_Tasks to carry out_
A - List every hitch or knot that the anchor snubber text names for attaching the line to the chain rode.
B - Revise a passage of the anchor snubber text, starting with "boats with anchor" and going on through "tie a hitch.", so that "old salts" becomes "veteran sailors".

_Document excerpt_
Anchor Snubber & Bridle Design

Anchor snubber design is straight forward but bridle design is slightly more complex. Many folks don't realize the choice of hooks limits the options on bridle types and vice-versa. The two most common types of bridles are Y-spliced and two independent legs. Y-spliced bridles will accept most hooks but with independent leg bridles it's trickier.


Snubbers, at the most basic level, are a single elastic line secured to a chain rode with a hitch or knot. This design has proven effective but it has limitations and has thus evolved. Most snubbers sold on the market today are made from 3-strand nylon, have a hard eye (spliced eye with a thimble), a shackle to attach a hook, and, of course, the hook. Most have some form of anti-chafing protection. The components are sized based on the weight, length and windage of the vessel as well as the expected conditions. Snubbers have few limitations on choices of hooks but some designs are significantly stronger than others.

boats with anchor snubbers in storm


A simple line and a hitch for snubbing is still fairly popular, especially with old salts. Braided nylon line and recycled climbing rope are common because they are elastic and easier to tie than 3-strand. The rolling hitch, icicle hitch and the prussik knot (requires a loop of rope or sling) are common hitches and knots used for attaching the line to the chain rode. Some hitches have better holding power than others (icicle), some are more difficult to remove after being wet and loaded (rolling) and others are less impactful on rope strength (prussik). This basic snubber can be had for the cost of a length of line and the time invested in a YouTube video or Animated Knots tutorial on how to tie a hitch.

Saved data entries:

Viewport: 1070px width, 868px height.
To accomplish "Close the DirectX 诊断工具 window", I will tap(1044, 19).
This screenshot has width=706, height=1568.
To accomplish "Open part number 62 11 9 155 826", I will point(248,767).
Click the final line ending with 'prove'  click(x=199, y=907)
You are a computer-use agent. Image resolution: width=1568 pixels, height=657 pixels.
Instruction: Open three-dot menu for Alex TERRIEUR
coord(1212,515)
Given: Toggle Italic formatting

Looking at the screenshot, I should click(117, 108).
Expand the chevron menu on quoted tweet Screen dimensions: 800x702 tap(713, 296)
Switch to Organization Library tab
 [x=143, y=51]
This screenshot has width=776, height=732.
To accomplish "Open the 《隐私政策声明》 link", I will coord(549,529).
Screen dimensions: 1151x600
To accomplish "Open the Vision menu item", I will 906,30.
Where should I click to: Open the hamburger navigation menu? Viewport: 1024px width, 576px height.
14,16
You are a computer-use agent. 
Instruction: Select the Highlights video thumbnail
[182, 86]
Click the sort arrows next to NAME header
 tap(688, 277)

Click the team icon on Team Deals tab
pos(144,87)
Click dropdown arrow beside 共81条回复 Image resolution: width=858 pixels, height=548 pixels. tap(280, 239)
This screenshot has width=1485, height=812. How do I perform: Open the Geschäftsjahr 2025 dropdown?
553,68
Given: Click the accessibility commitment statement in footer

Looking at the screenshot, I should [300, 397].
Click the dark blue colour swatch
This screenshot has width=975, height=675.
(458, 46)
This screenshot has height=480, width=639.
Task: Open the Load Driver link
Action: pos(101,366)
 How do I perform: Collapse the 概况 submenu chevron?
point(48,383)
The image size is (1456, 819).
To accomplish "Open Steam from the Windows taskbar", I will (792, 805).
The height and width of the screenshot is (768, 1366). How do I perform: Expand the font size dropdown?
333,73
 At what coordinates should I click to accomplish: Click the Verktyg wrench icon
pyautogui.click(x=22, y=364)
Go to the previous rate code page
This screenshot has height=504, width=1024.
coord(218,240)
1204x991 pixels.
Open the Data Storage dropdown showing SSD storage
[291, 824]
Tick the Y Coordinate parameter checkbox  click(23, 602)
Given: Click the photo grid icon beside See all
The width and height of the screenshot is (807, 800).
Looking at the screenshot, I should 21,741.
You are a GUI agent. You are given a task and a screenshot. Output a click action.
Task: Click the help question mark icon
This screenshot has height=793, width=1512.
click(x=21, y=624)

_Expected answers_
A - Rolling hitch, icicle hitch, prussik knot

B -
boats with anchor snubbers in storm


A simple line and a hitch for snubbing is still fairly popular, especially with veteran sailors. Braided nylon line and recycled climbing rope are common because they are elastic and easier to tie than 3-strand. The rolling hitch, icicle hitch and the prussik knot (requires a loop of rope or sling) are common hitches and knots used for attaching the line to the chain rode. Some hitches have better holding power than others (icicle), some are more difficult to remove after being wet and loaded (rolling) and others are less impactful on rope strength (prussik). This basic snubber can be had for the cost of a length of line and the time invested in a YouTube video or Animated Knots tutorial on how to tie a hitch.